De fait, nous vivons dans un monde «curaté», c’est-à-dire filtré, modelé par ces innombrables présélections, des plus anodines au plus politiques, qui en retour façonnent notre vision du monde. La société serait un rayonnage limité et les curateurs, les éditeurs en chef de ce monde. Peu étonnant, persifle alors l’auteur, que dans les milieux politisés ce rôle soit devenu aussi central... et aussi controversé. Car ,quand le monde devient indéchiffrable et angoissant, le travail de filtrage du curateur est autant culturel qu’idéologique. Le débat autour des «fake news» durant la campagne présidentielle américaine l'a amplement illustré. Distinguer le vrai du faux est une tâche politique dont nul ne peut s’acquitter sans être accusé de biaiser les résultats de recherche, qu’il s’agisse de Facebook au États-Unis, soupçonné de pencher trop à gauche, ou du Monde en France, dont le Décodex, un décrypteur de sites orientés ou peu fiables, a suscité la colère des sources étiquettées comme telles.

Le «fact checking» s’est vu renvoyé à un rôle idéologique plus implicite, celui d’arbitre non plus du bon goût, mais des bonnes opinions ou visions du monde dicibles dans une offre hyperconcurentielle et quasi-infinie que propose Internet, où les rationalistes plus ou moins militants cotoient quotidiennement les conspirationnistes les plus décomplexés... Mais qui décide et classe les sites dans telle catégorie, et sur quelle base?

Cette possible dérive de la curation vers une forme de censure, y compris quand elle part d'une bienveillance éditoriale, est la préoccupation principale de l’article de Thomas Frank, qui se montre très critique de la manière dont les médias et les artistes américains «libéraux» (de gauche) ont maladroitement lutté contre Donald Trump avec une stratégie de curation orientée. La curation idéologique est selon lui le fait d’«une classe bénévole de gens de bon goût et de célébrités se sentant dans leur bon droit, qui [la] mettent en œuvre de manière désintéressée et pour votre propre bien», met-il en garde. Le commentaire médiatique dominant, affirme encore Frank, est le fait d'institutions qui s'accordent sur ce qui doit faire partie de la conversation globale.

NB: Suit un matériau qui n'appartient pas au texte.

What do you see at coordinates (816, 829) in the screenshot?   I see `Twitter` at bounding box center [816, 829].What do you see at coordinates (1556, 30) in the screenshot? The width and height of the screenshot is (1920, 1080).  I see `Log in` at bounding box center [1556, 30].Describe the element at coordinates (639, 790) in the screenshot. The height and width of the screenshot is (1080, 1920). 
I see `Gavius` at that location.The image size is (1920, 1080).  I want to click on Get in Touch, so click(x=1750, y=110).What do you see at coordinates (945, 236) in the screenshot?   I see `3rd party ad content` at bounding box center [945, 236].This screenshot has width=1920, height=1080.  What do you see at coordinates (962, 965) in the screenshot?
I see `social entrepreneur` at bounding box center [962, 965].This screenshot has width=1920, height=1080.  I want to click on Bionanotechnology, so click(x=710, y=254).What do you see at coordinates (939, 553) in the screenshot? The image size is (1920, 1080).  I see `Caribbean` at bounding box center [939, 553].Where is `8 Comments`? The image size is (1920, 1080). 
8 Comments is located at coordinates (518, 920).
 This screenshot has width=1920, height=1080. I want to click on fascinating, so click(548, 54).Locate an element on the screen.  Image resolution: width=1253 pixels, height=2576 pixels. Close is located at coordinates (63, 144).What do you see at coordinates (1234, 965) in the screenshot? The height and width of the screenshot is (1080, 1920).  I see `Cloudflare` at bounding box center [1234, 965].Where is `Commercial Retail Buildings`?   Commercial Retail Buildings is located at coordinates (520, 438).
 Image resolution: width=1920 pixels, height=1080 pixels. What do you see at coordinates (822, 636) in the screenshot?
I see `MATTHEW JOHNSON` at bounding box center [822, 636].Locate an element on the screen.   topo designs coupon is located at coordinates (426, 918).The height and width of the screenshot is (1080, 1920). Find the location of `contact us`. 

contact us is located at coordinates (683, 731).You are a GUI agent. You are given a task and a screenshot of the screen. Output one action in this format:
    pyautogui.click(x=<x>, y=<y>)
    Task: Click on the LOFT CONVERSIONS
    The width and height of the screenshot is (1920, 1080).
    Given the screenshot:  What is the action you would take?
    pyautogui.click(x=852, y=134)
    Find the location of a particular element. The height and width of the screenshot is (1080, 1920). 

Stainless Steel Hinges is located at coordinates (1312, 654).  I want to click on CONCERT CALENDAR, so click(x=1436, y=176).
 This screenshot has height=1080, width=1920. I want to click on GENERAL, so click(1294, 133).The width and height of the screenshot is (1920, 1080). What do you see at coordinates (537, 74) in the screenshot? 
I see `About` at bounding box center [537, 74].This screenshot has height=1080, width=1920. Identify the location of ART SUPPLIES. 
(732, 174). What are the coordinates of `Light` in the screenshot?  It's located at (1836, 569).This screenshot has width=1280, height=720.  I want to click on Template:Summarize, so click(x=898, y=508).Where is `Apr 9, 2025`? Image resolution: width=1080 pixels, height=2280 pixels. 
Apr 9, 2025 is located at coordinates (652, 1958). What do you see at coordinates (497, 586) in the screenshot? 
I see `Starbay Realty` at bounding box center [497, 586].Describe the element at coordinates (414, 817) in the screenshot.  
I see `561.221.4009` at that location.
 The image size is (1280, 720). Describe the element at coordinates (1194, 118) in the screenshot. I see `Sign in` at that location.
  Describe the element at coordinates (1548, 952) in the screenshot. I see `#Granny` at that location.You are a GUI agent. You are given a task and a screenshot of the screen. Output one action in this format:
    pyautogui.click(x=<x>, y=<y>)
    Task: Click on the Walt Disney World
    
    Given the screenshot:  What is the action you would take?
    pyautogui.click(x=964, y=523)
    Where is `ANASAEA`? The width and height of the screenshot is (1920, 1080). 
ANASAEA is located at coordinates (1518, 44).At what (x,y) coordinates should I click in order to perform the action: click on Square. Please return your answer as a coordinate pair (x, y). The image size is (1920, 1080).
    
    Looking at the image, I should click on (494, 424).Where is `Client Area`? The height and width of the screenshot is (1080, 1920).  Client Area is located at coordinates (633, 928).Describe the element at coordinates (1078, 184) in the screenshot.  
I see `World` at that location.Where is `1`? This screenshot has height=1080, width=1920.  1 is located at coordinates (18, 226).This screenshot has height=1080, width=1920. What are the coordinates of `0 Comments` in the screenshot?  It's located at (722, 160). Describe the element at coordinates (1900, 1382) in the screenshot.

Les opinions ou thèmes divergents? Ils sont tout simplement exclus ou, dans le nouveau vocabulaire, rejettés du mauvais côté de la curation. Un monde remplit de curateurs est donc plus esthétique, agréable et consensuel, admet Frank. D'ailleurs, comme le chante l'un des héros de South Park, «tout le monde m'aime, et pense que je suis génial, dans mon espace sécurisé», à propos du concept de «safe space», qui est une forme de curation des opinions et des individus. Mais un tel monde est également interdit à tous ceux dont les goûts, les manières de vivre ou les opinions débordent du cadre du catalogue officiel de notre époque. C'est en tout cas le message envoyé par Thomas Frank, dont l'article s'intitule: «La révolution ne sera pas “curatée”».